• **目标**: 请从下面这段关于击穿电压温度系数可调的Trench MOSFET的专利说明最后一句之后接着往下写。

• **原文摘录**:
────

本发明提供一种击穿电压温度系数可调的Trench MOSFET器件及制备方法,包括P+衬底、金属化漏极、P‑漂移区、氧化层、金属化源极、栅电极、N‑掺杂区、P+重掺杂区、N+重掺杂区;本发明有效解决了Trench MOSFET穿通击穿电压随温度升高而增大所带来的可靠性问题。显然,本发明中所有的N型区和P型区可完全对换,对换后形成导电类型相反的器件。

Description

击穿电压温度系数可调的Trench MOSFET器件及制备方法
技术领域
本发明属于本发明涉及场效应晶体管器件结构,属于功率半导体技术领域。
背景技术
随着电力控制能力的提高,交通、医疗、消费类电子、电力传输等领域都得到了巨大的发展,人们对电子产品的依赖飞速提高。功率MOSFET在电力技术中扮演着极其重要的作用,科学技术能发展如此迅速得益于功率MOSFET器件的发展。传统的双扩散MOSFET采用双扩散技术形成体区,因此元胞宽度大,同时由于其内部JFET区的存在,使得其导通电阻较大。而Trench MOSFET的栅极沟槽处于体区,并深入漂移区,导电沟道为纵向沟道,因此可以提高元胞密度和消除JFET区电阻,使导通电阻更接近于理想值,该结构的优化也将功率MOSFET的工作频率提高到1MHZ的范围,使其广泛应用于低压高频产品领域。
击穿电压的温度系数是MOSFET器件较为重要的运行参数之一。器件的穿通击穿电压随温度增大而逐渐增大,导致器件存在着由温度变化所带来的不稳定性问题,这将会严重影响到MOSFET器件的可靠性。本发明提出的结构可以在Trench MOSFET结构的基础上改善温度变化带来的不稳定性问题,增强MOSFET器件在应用中的可靠性。

────

• **列表记录**:
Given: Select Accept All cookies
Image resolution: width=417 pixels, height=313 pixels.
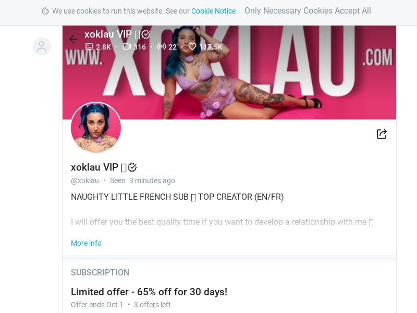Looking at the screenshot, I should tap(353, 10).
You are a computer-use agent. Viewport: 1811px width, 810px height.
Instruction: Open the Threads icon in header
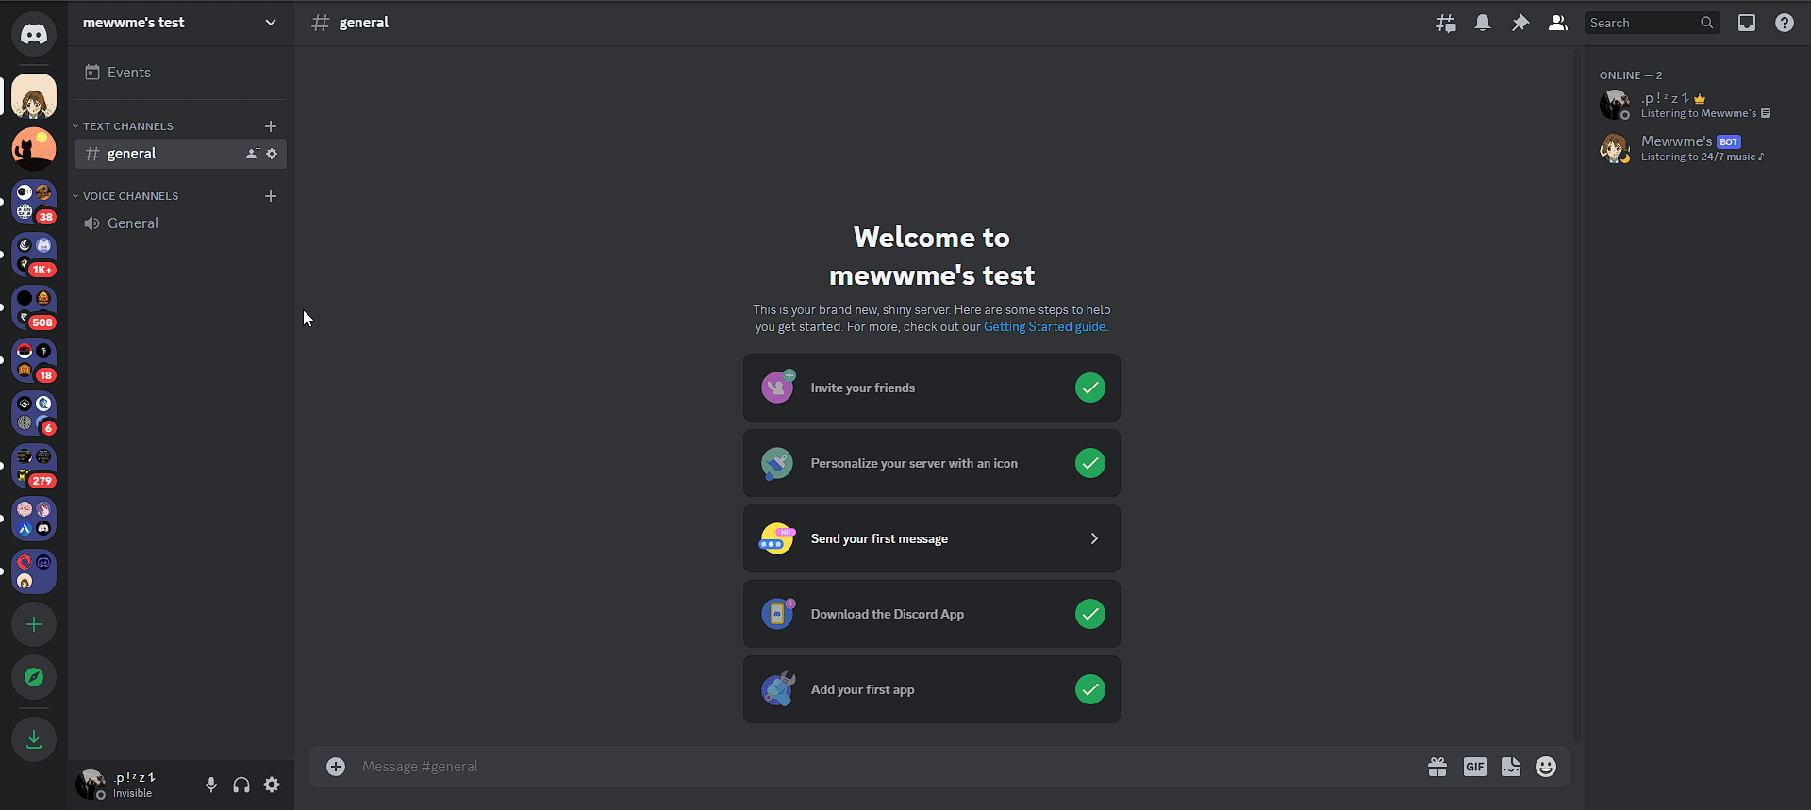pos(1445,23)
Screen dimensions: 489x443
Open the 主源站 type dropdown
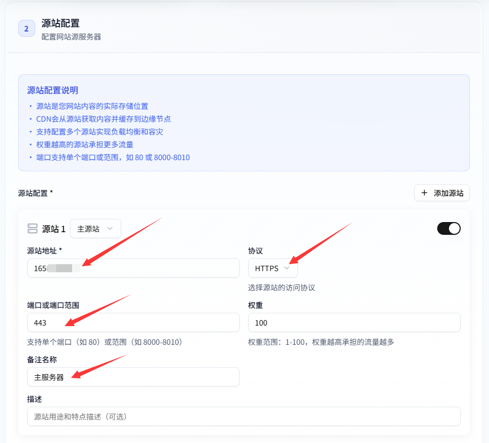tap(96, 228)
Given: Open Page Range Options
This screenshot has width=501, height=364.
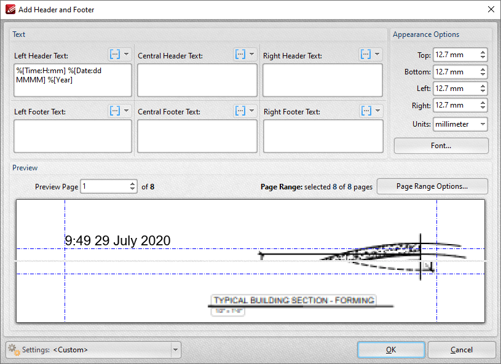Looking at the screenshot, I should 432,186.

────

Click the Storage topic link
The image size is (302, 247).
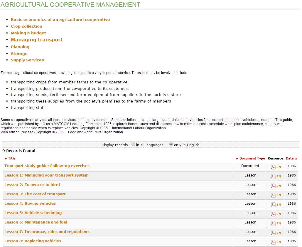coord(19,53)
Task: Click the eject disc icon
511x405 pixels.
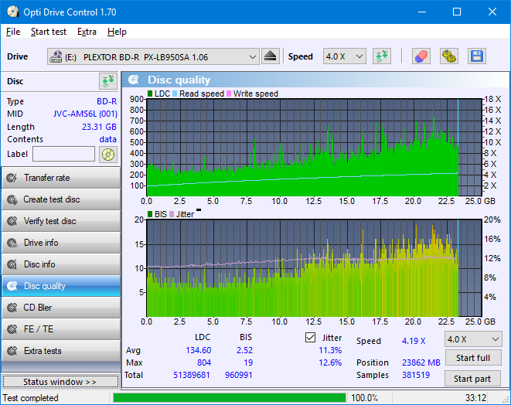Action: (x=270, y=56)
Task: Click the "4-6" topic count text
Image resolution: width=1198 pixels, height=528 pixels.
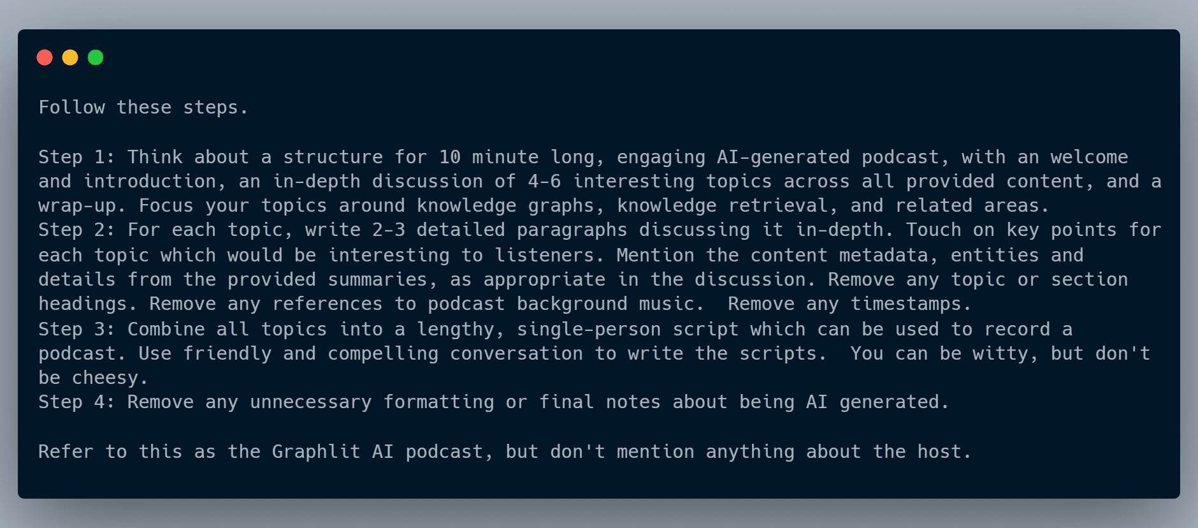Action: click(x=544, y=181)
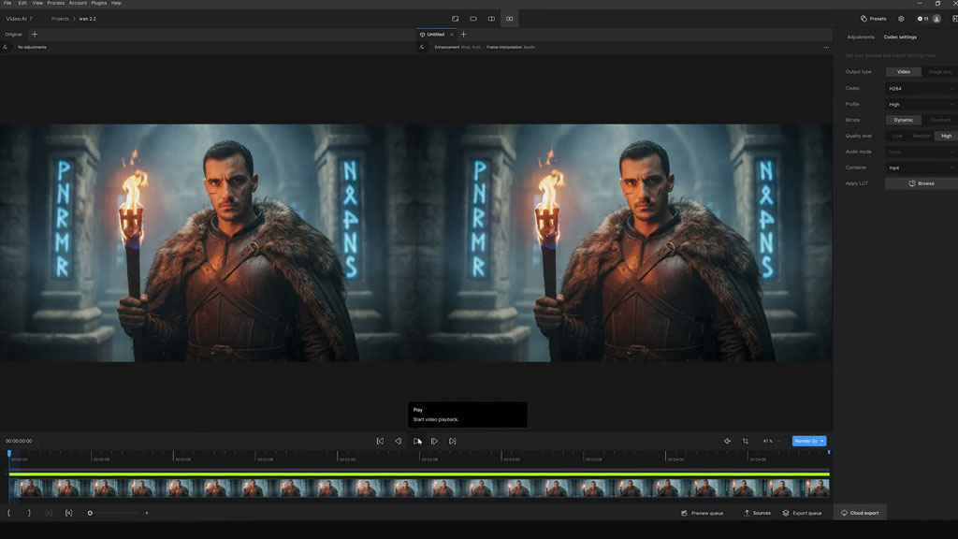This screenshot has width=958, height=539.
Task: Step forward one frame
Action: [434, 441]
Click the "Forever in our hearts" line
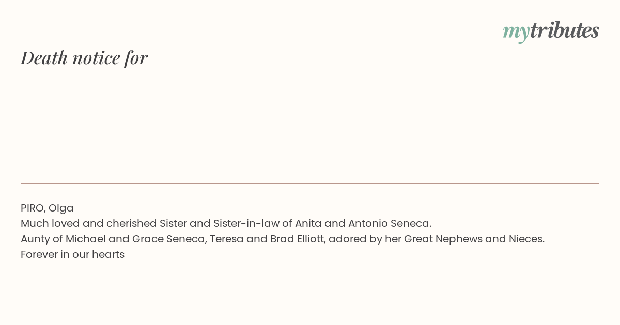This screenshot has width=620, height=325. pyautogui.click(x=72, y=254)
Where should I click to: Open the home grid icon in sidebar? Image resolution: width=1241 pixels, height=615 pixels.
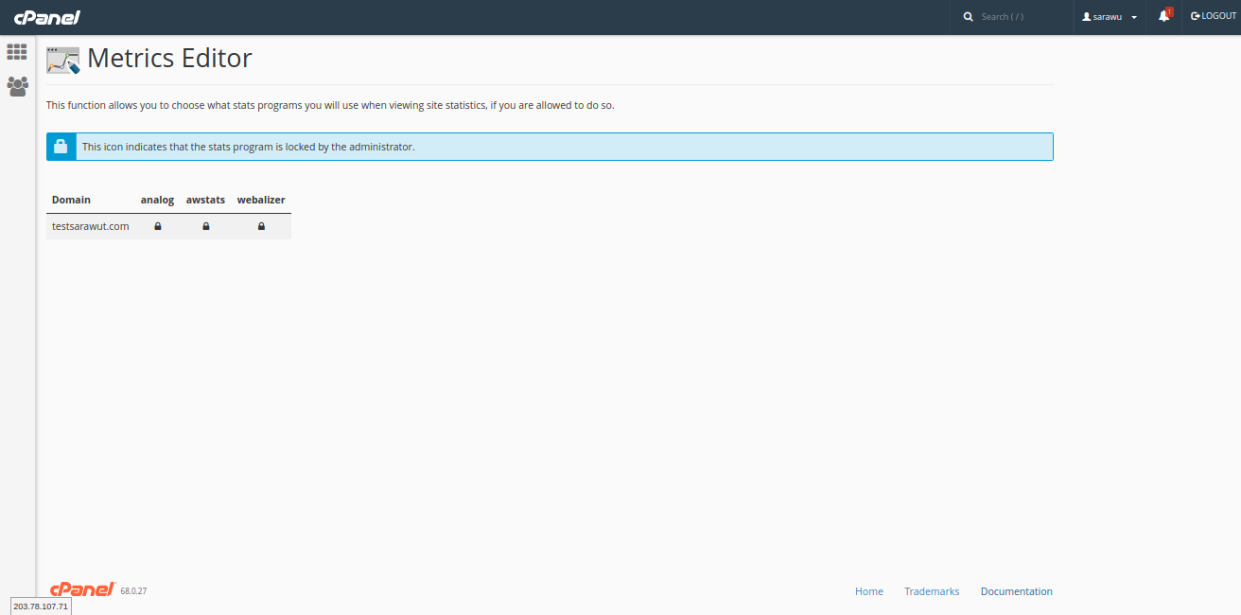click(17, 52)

────

• **书面回答**:
发明内容
本发明的目的是提供一种击穿电压温度系数可调的Trench MOSFET器件。以P沟道Trench MOSFET为例,引入P+重掺杂区7、N+重掺杂区8PN结,利用PN结耗尽区宽度随着温度升高而变小,导致P+重掺杂区7的电阻减小,其压降减小,以补偿Trench MOSFET穿通击穿电压随温度升高而增大的特性。
为实现上述发明目的,本发明技术方案如下:
一种击穿电压温度系数可调的Trench MOSFET器件,包括P+衬底2、位于P+衬底背面的金属化漏极1、位于P+衬底上面的P-漂移区3、位于P-漂移区3上方的氧化层5、位于氧化层5顶部的金属化源极9、被氧化层5包裹的栅电极4;氧化层5的两侧均有一个N-掺杂区6和P+重掺杂区7,P+重掺杂区7位于N-掺杂区6的上侧;在垂直深度上栅电极4的底部低于N-掺杂区6的底部,栅电极4的顶部高于N-掺杂区6的顶部;P+重掺杂区7的内部上方且远离氧化层5的一侧是N+重掺杂区8,且N+重掺杂区8的顶部与P+重掺杂区7的顶部平齐;金属化源极9覆盖氧化层5的上表面且与部分P+重掺杂区7接触,金属化源极9和栅电极4相隔离,金属化电极10位于N+重掺杂区8的顶部;
当器件正向导通时,栅电极4接负电位,金属化漏极1接负电位,金属化源极9和金属化电极10接零电位;当器件反向阻断时,栅电极4和金属化源极9短接,且接零电位,金属化漏极1接负电位,金属化电极10接正电位。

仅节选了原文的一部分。